妥歡帖木兒見到此景,愈發急火攻心,“怎麼都不說話了,都變成啞巴了,還是吃人嘴短了,五十萬貫,朱屠戶只用了五十萬貫,就收買得你等將江浙行省拱手奉上,如果他再多拿出一百萬貫來,朕是不是現在就得遠走塞北,。”
“陛下。”實在受不了妥歡帖木兒的肆意栽贓,丞相哈麻哭泣着叩頭,“朱屠戶花五十萬貫買羊毛,雖然爲臣弟雪雪暗中與其麾下馮國用交涉的結果,但這一筆錢的具體去向,臣卻早有賬本奉上,臣可以指天發誓,若有一文入了臣的口袋,臣,臣願受五馬分屍之刑,生生世世,永不喊冤。”

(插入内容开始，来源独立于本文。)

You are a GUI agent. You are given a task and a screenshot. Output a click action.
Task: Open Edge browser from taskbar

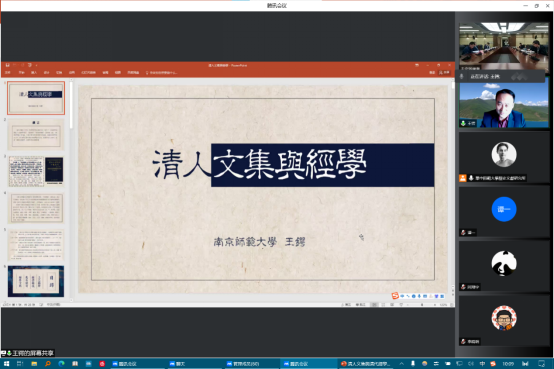click(x=61, y=363)
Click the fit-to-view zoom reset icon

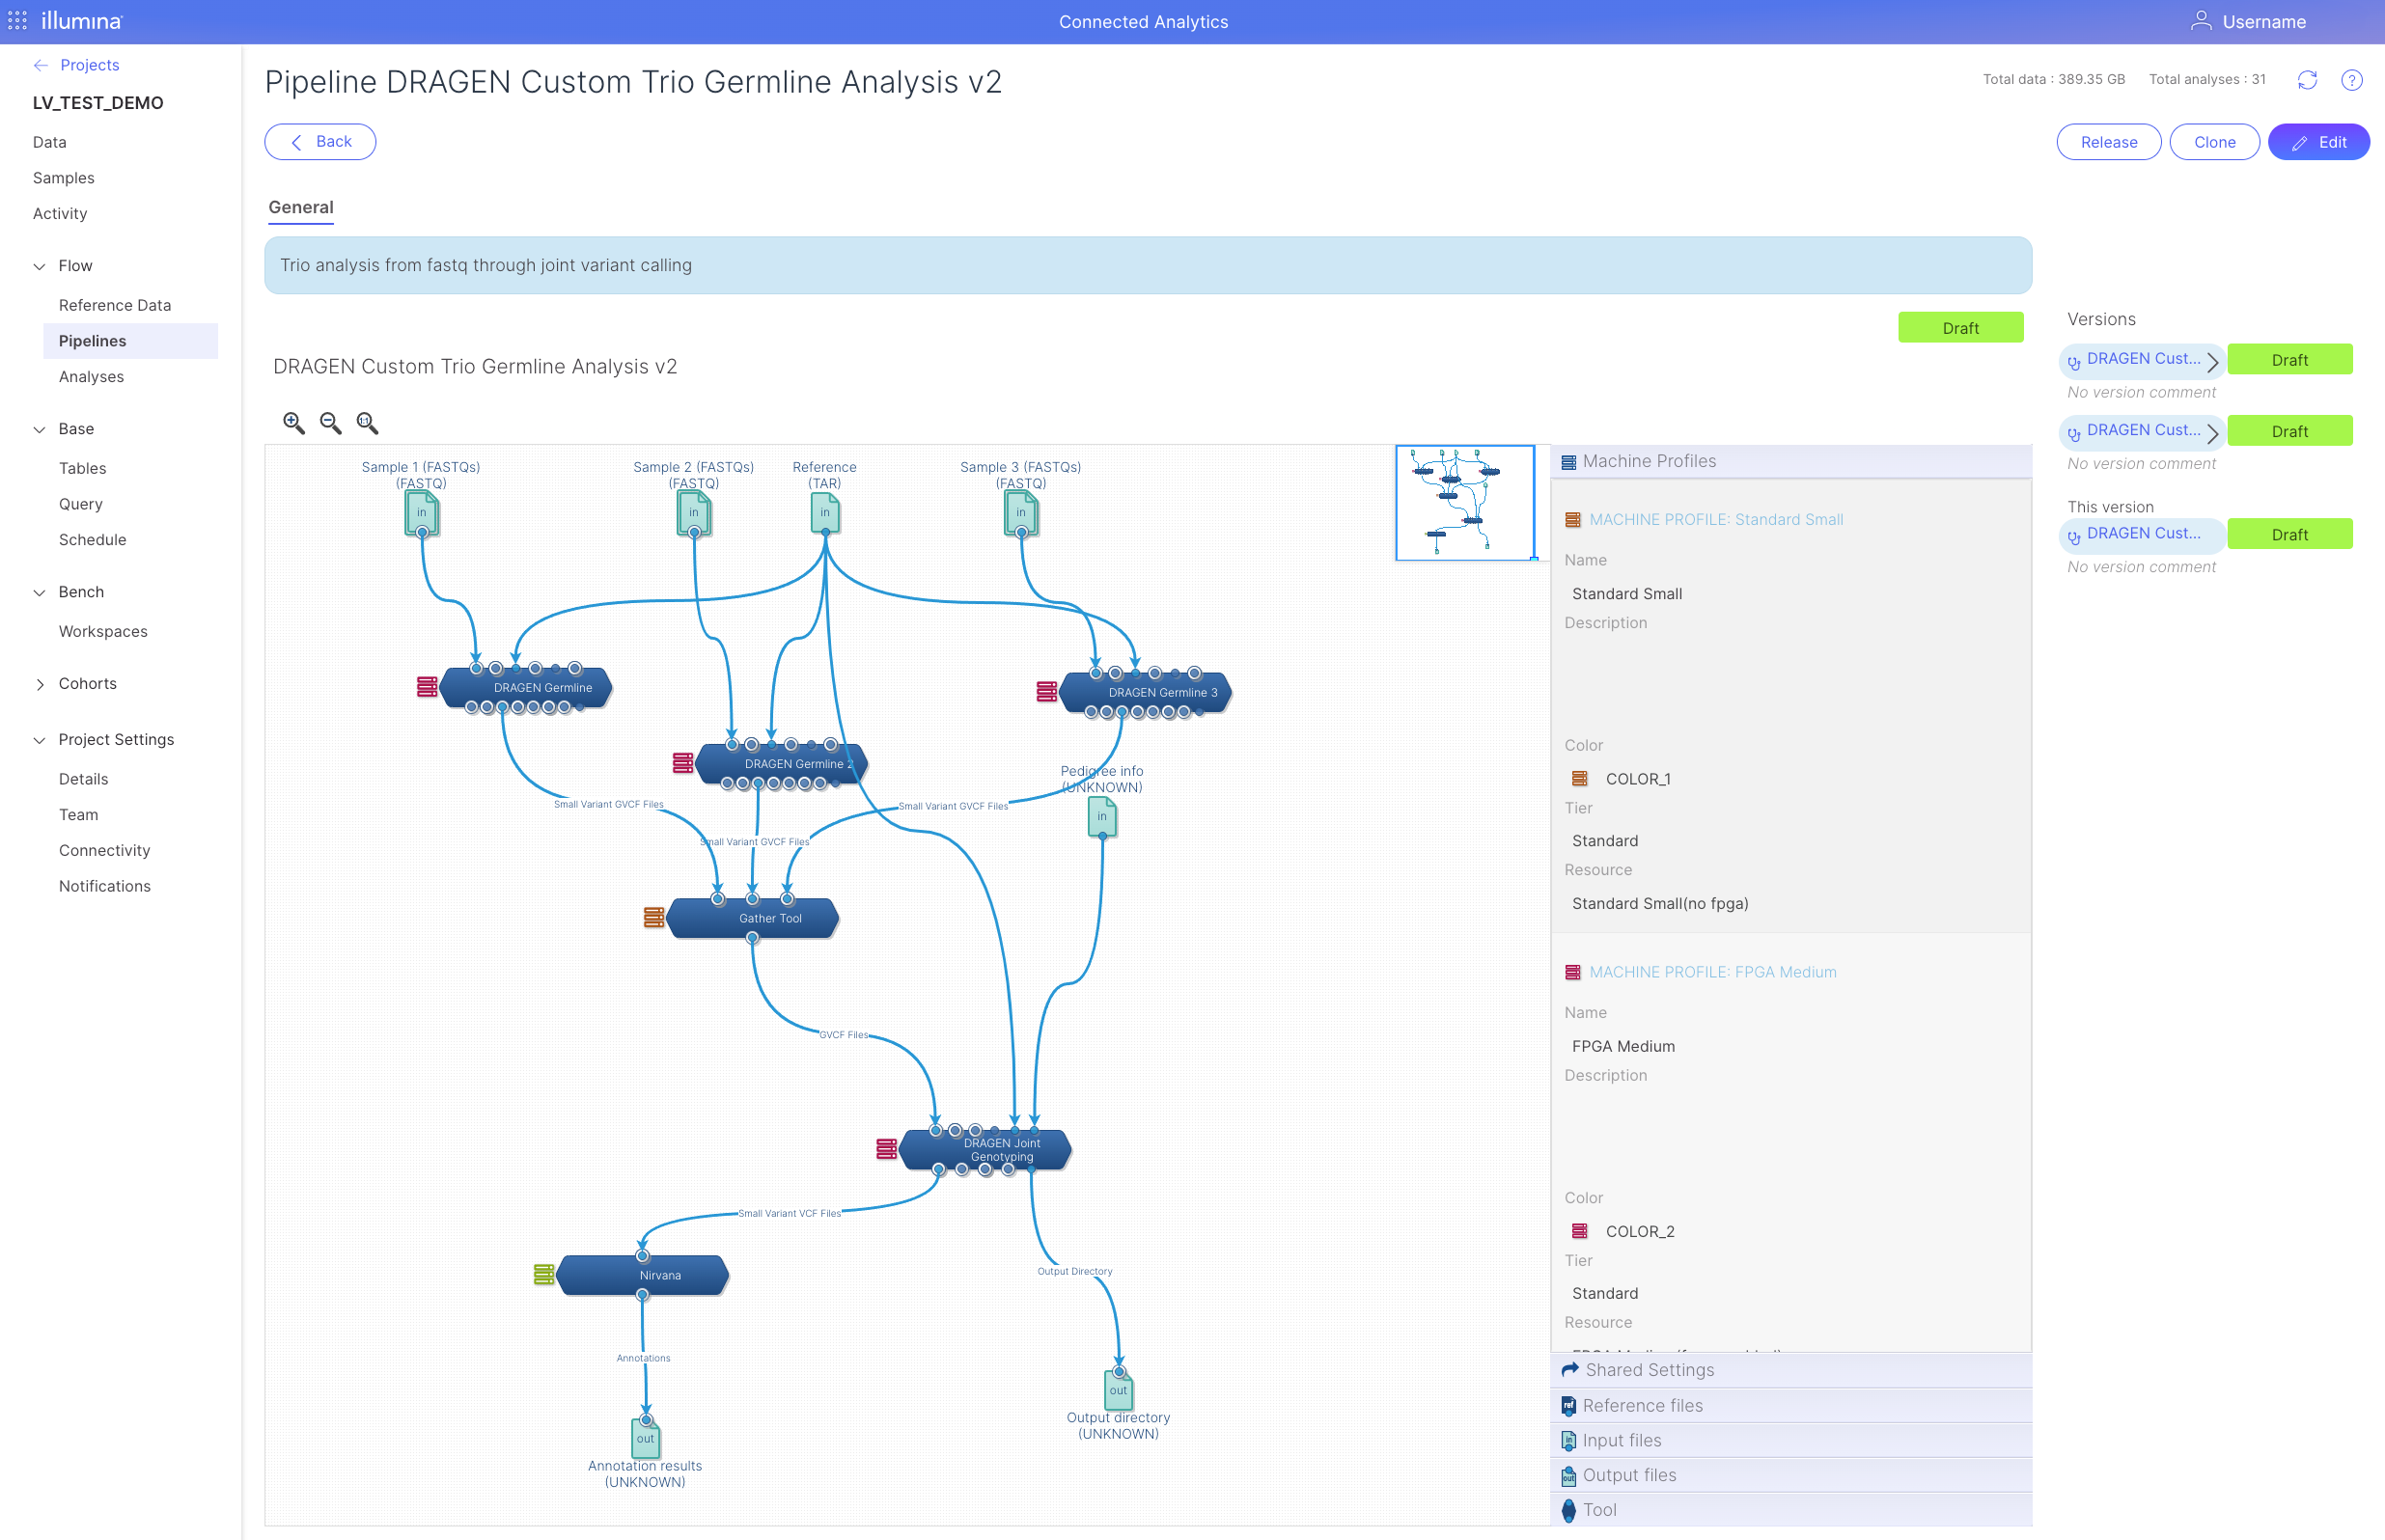click(367, 423)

“陛下,朱賊當初承諾五十萬貫,是爲了給其手下的工坊購買羊毛,而臣等陸續拿到了錢財之後,也都將其花在了百姓身上,未曾貪墨分文,如果陛下查出臣貪贓,臣,臣願意與丞相一道,領五馬分屍之刑。”侍御史汪家奴也趕緊磕了個頭,陪着平素跟自己不怎麼對付的哈麻一道賭咒發誓。
“老臣冤枉。”
“微臣以身許國,絕無半點私心。”
“老臣家中雖貧,卻也不屑動這筆羊毛錢。”
“微臣”.
“老臣”
其他文武重臣們,也紛紛開口,誰都不肯認領妥歡帖木兒憑空扣下來的罪名。
不是他們聯合起來欺君,而是妥歡帖木兒這做皇帝的,行事實在有些過於荒唐,默許淮安軍去找泉州蒲家算賬,而大元這邊對此裝聾作啞,是經過廷議之後纔拿出來的決斷,今天在場的所有人,包括妥歡帖木兒自己,當時都抱着支持態度,誰也未曾試圖將淮賊送上門來的五十萬貫拒之門外。

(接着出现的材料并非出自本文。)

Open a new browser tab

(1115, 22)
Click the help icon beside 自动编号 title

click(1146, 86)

雖然大夥當初都判斷錯了淮賊的下一步舉動,一廂情願地期待朱屠戶與泉州蒲家在海面上拼個兩敗俱傷,然後朝廷剛好去獲取漁翁之利,但是卻不能說大夥都受了朱重九的收買,才故意錯判形勢,況且那五十萬貫足色淮揚大銅錢,已經到賬的部分,至少有兩成是與皇商在交易,所獲利潤都進了內庫,你當皇帝的不能剛剛收完了錢,轉頭就倒打一耙。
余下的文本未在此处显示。